Cisco CEO: Comfortable With Long-Term Revenue View
Published on: 6th May 2008
NEW YORK -(Dow Jones)- Cisco Systems should post revenue growth of 9% to 10% in the fiscal fourth quarter, lower than expected, according to Chairman and Chief Executive John Chambers.
In the last quarter, Cisco forecast growth to hit the lower end of the 13% to 16% range, but the new range is even lower. Shares were up 32 cents to $26.65 in after-hours trading.
The U.S. still faces challenges, Chambers told analysts during a late Tuesday conference call. He added that he believes the tough times would be relatively short, although he said it was unclear when the company would return to its normal growth rate. U.S. and European customers were still cautious with their orders, he said, with U.S. orders particularly weaker than other regions. For the fourth quarter, the company expects gross margins of 65%, and believes operating expenses will be 36% to 37% of revenue, said Chief Financial Officer Frank Calderoni. The company also expects cash flow from operations to be between $700 million and $900 million, and earnings to be 4 cents to 6 cents lower than earnings excluding items based on acquisition and stock-based costs.
Chambers added he believes the weakness will give the company an opportunity to take market share from rivals, and he continues to be comfortable with the company's long-term revenue growth forecast of 12% to 17%.

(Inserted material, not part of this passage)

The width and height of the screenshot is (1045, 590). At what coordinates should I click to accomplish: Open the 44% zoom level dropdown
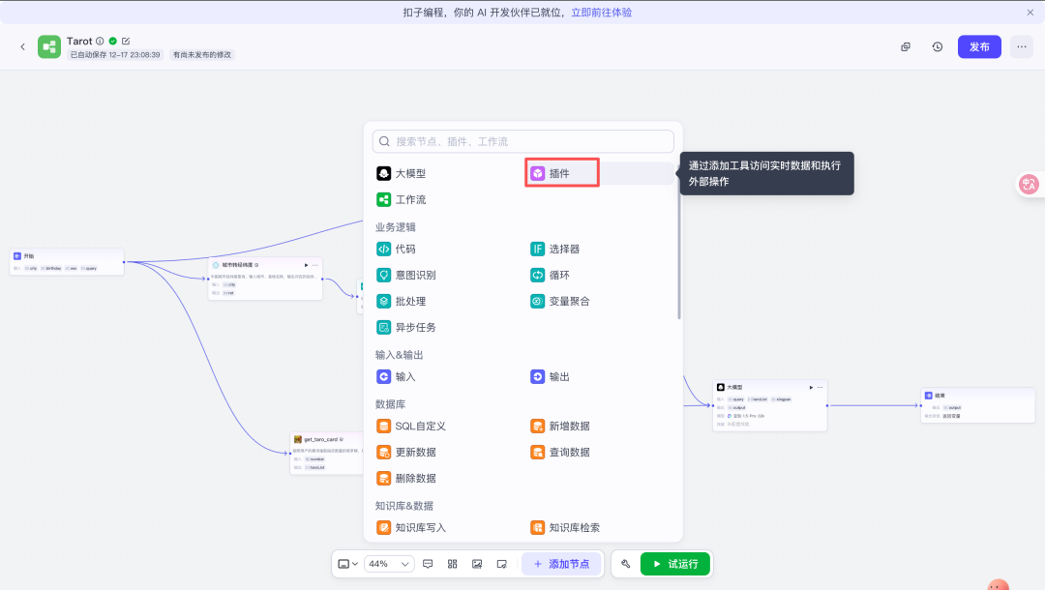[389, 564]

Given the challenges in the market, the company has performed well, Chambers said, noting that a worsening market won't affect long-term expectations.
"If the market does continue to slow, we believe this will not dramatically change our long-term opportunities," he said.

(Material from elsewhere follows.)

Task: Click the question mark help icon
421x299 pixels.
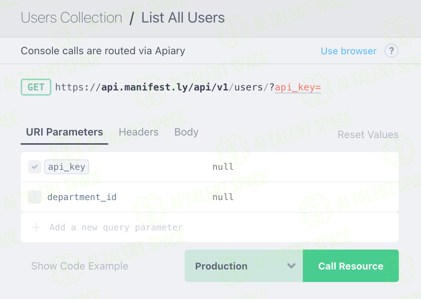Action: pos(391,51)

Last quarter, Chambers had also backed the company's long-term growth target of 12% to 17%, but noted a slowdown in spending. In March, however, he expressed increased comfort over its long-term goal during an analyst conference, propping up the market.
Cisco reported fiscal third-quarter earnings on Tuesday of 29 cents a share. Excluding one-time items, it reported 38 cents a share.
Revenue, meanwhile, rose 10.4% to $9.8 billion.
Wall Street had an average estimate of 36 cents a share in earnings and $9.75 billion in revenue, according to Thomson Reuters.